It's week two of my new (old) job, editing a fairly unglamorous monthly publication, which I have returned to after two months overseas and one year working elsewhere.
Despite being absolutely exhausted; despite working from approx 9am until 1am every day for a week (with parenting breaks in between); despite the fact that adapting to a new publication design has meant lots of fiddling and readjusting and completely replacing every single image in the document after finishing them all; despite the fact that a change to the scheduling is resulting in a part of the publication being finished the weekend before we go to print (Monday!), at a time when I should be home with my son but instead will be bringing him to work - despite ALL these frustrations, I am really really pleased to be back.
Deeply pleased, in a way that convinces me, in my heart of hearts, that I have done the right thing.
In my previous job, despite the fact that they tried to be flexible, it was a full-time, 9-5 (okay, 8-4) office job, and I was the member of a tiny team charged with holding the office fort. There's only so flexible an employer can be within those constraints.
Even though - strictly career-wise - that previous job was a leap forward and this one is (comparatively) a step backward, this one is the right thing for me, right now.
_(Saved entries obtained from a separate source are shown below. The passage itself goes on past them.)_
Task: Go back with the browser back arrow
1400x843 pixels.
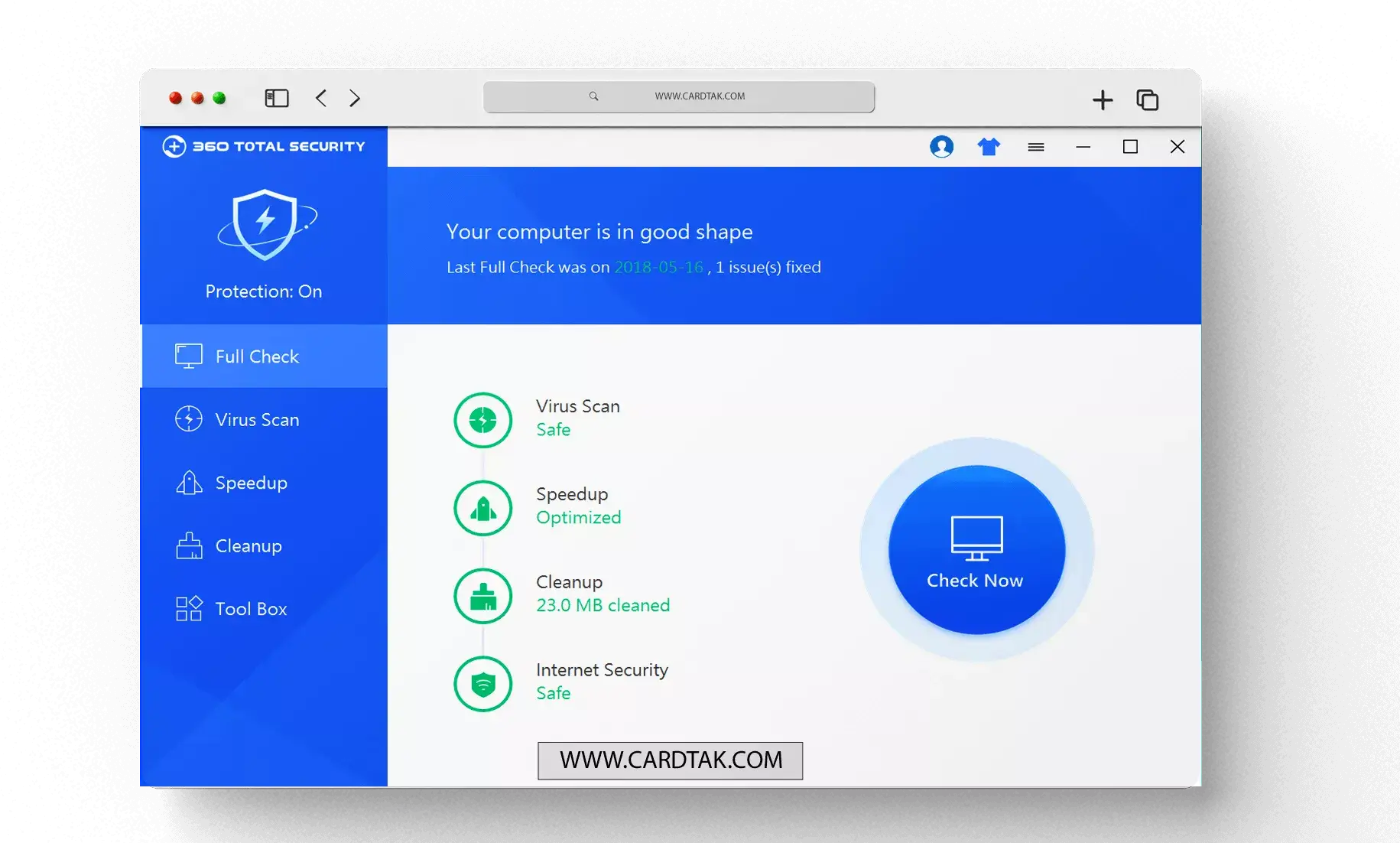Action: pyautogui.click(x=321, y=98)
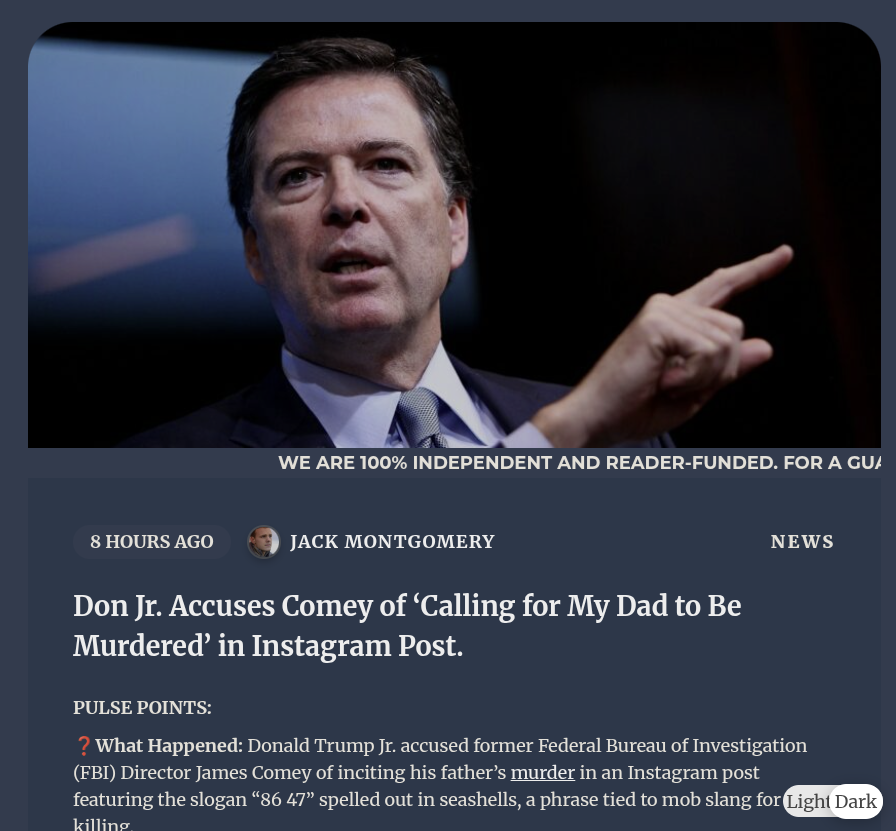Click the article's featured photo

[454, 235]
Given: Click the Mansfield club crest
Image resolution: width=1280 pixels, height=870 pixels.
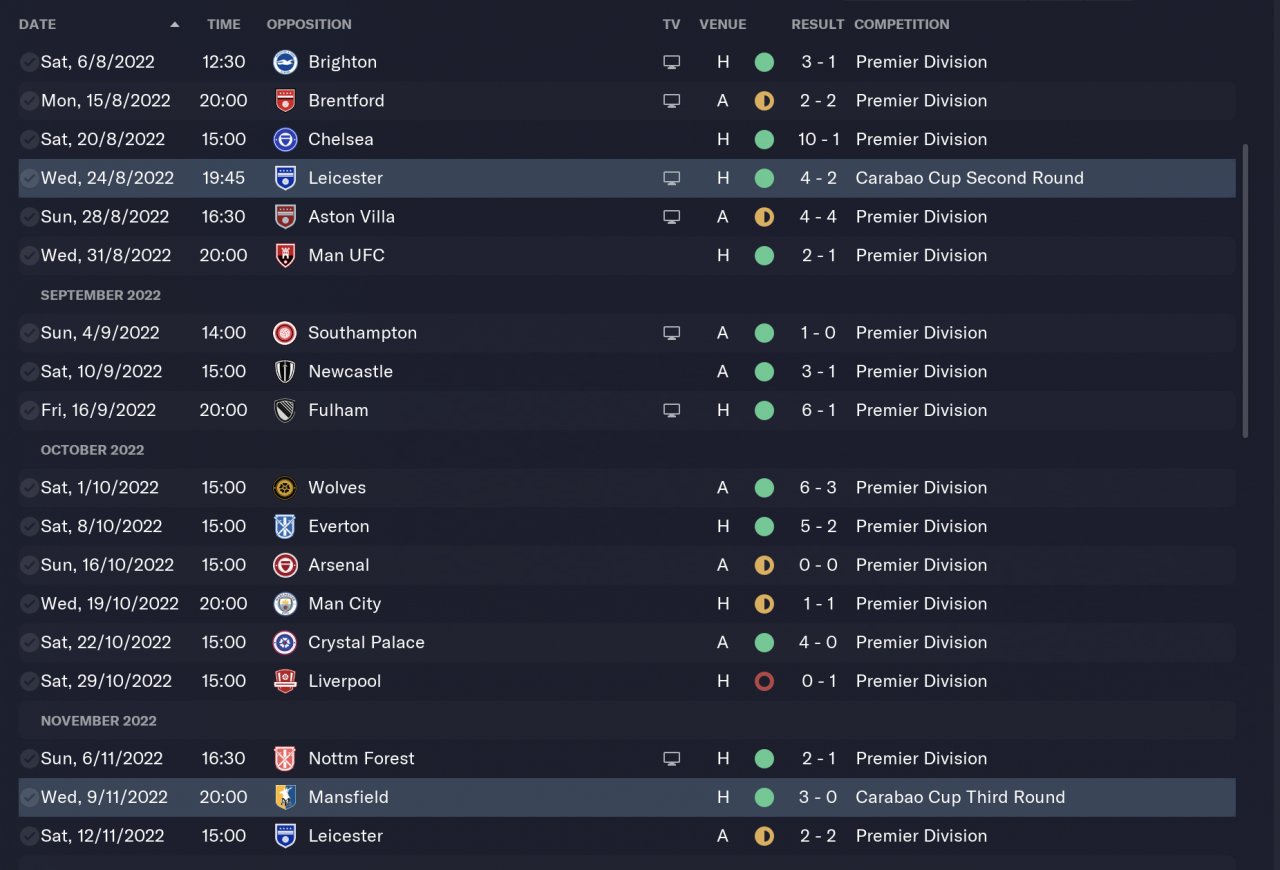Looking at the screenshot, I should (x=285, y=797).
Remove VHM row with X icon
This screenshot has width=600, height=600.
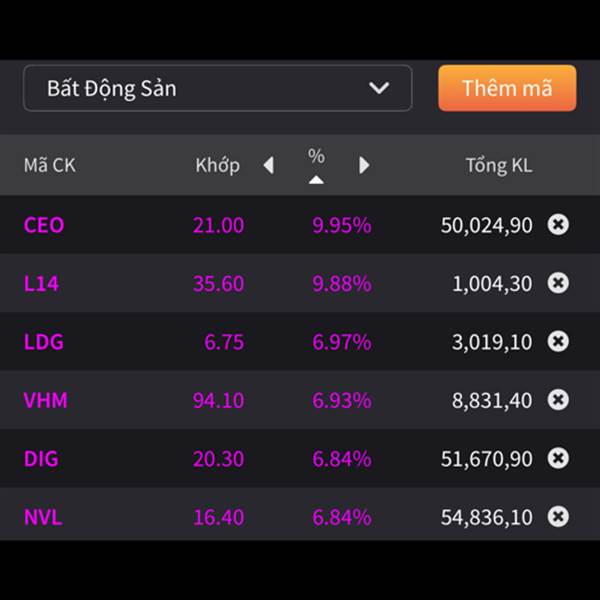point(558,400)
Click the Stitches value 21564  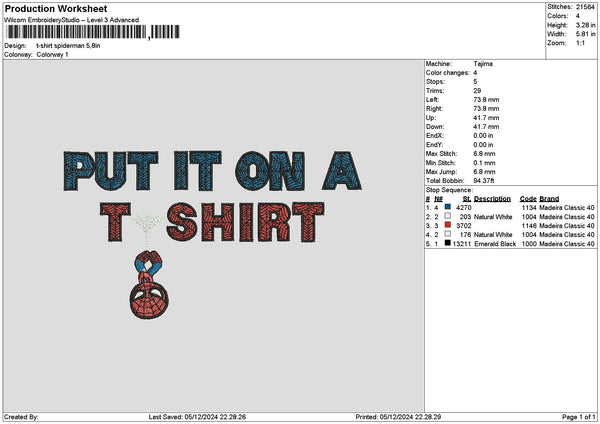pos(586,6)
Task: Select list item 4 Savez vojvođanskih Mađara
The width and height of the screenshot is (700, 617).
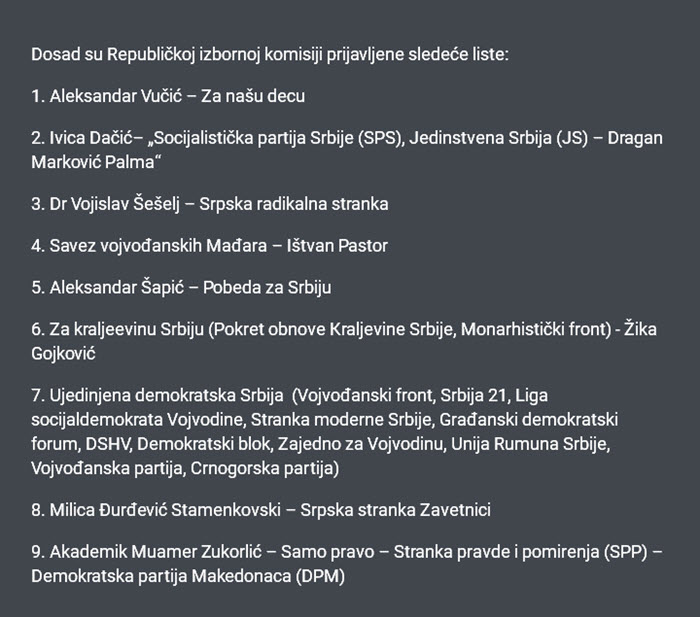Action: point(209,246)
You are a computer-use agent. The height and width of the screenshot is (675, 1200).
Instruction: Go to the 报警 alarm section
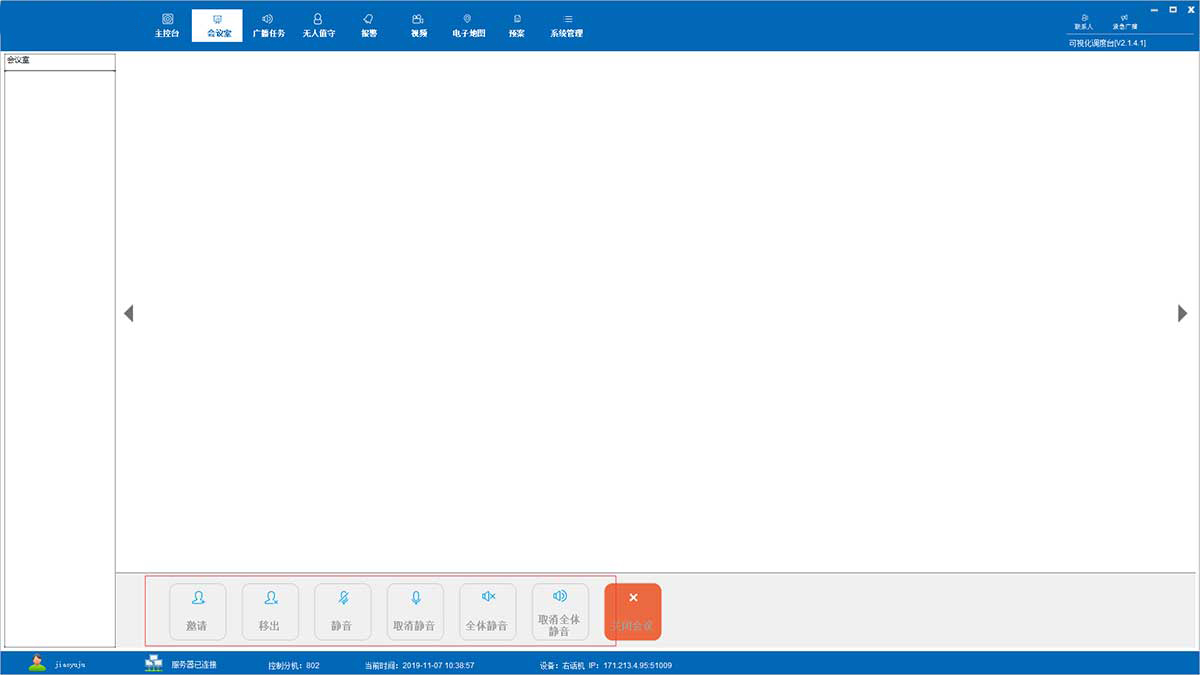[369, 25]
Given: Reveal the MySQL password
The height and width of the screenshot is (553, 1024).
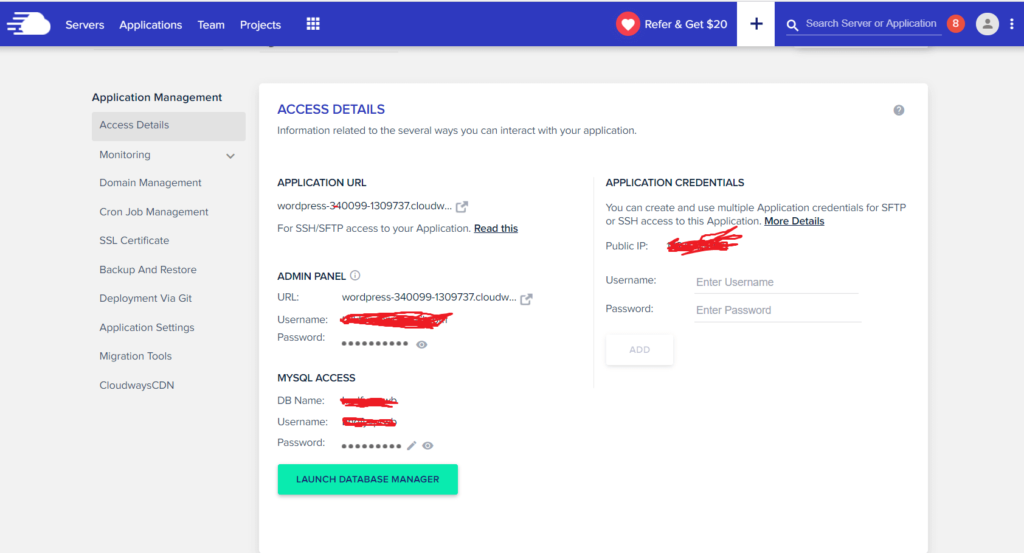Looking at the screenshot, I should pyautogui.click(x=428, y=446).
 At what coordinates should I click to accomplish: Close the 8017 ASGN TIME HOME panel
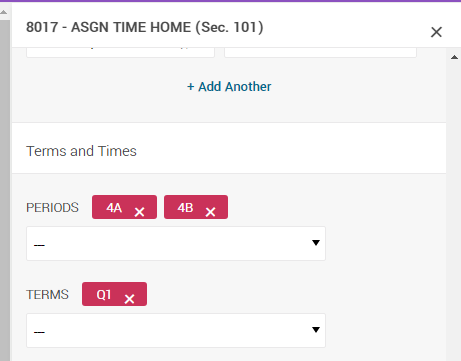[x=436, y=32]
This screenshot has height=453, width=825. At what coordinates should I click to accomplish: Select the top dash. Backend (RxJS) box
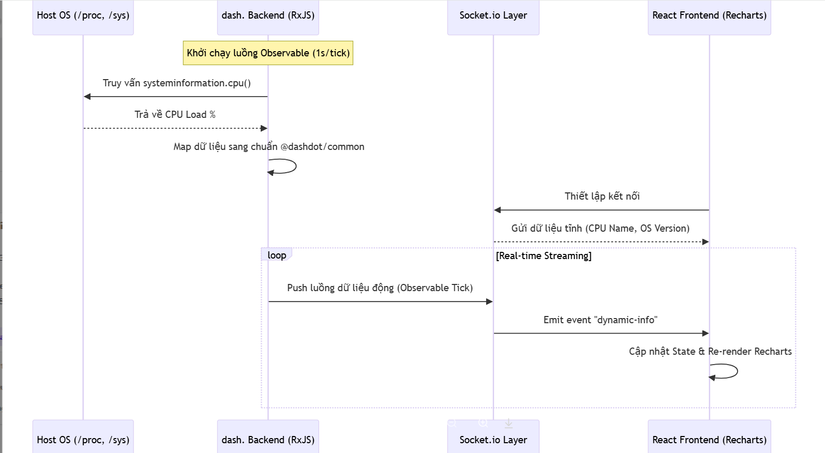click(x=267, y=18)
I had always wanted my old job. It satisfied what I thought was the place I wanted to be in the world, where I wanted my career to culminate (or nearly - culmination is pretty final). But the day after I accepted it, I sat in bed and cried - really sobbed as if my heart would break. (Giving myself an enormous headache into the bargain.) I felt sick. I felt as if I had betrayed my son. Deep inside, right at my core, I felt as if I had given a part of him away, or decided to neglect him in some meaningful way.
I'm not saying anything about what women should or shouldn't do. It's just how I felt.
This week, I feel good. That deep core of me is at peace. My heart is glad.
I know this sounds very flowery and cliched, but - pah! - I'm too tired to do much more than type what comes to me.
In my new (old) job, I work bloody hard - ridiculously hard - for one week, relatively hard (but not quite full-time) for one week, and barely at all for the other two weeks of the month. I'm in the Bad Week now. But, because I've done this job before, I know how the cycle will settle in.
And apart from all the lovely picking my son up from school AT 3.30PM and taking him to his classroom door in the morning, the being able to bug him to bring home his reader and chat to his teacher about his behaviour, the watching how he interacts with other children and with school staff ... apart from all this, I am also very, very happy to do be doing the actual job again. I love the fact that I know everyone. That people are glad to see me back. That I really like and respect my colleagues. And the work is deeply interesting - to me, anyway.
I am tired and delirious and incredibly overworked today. But I'm also ridiculously happy.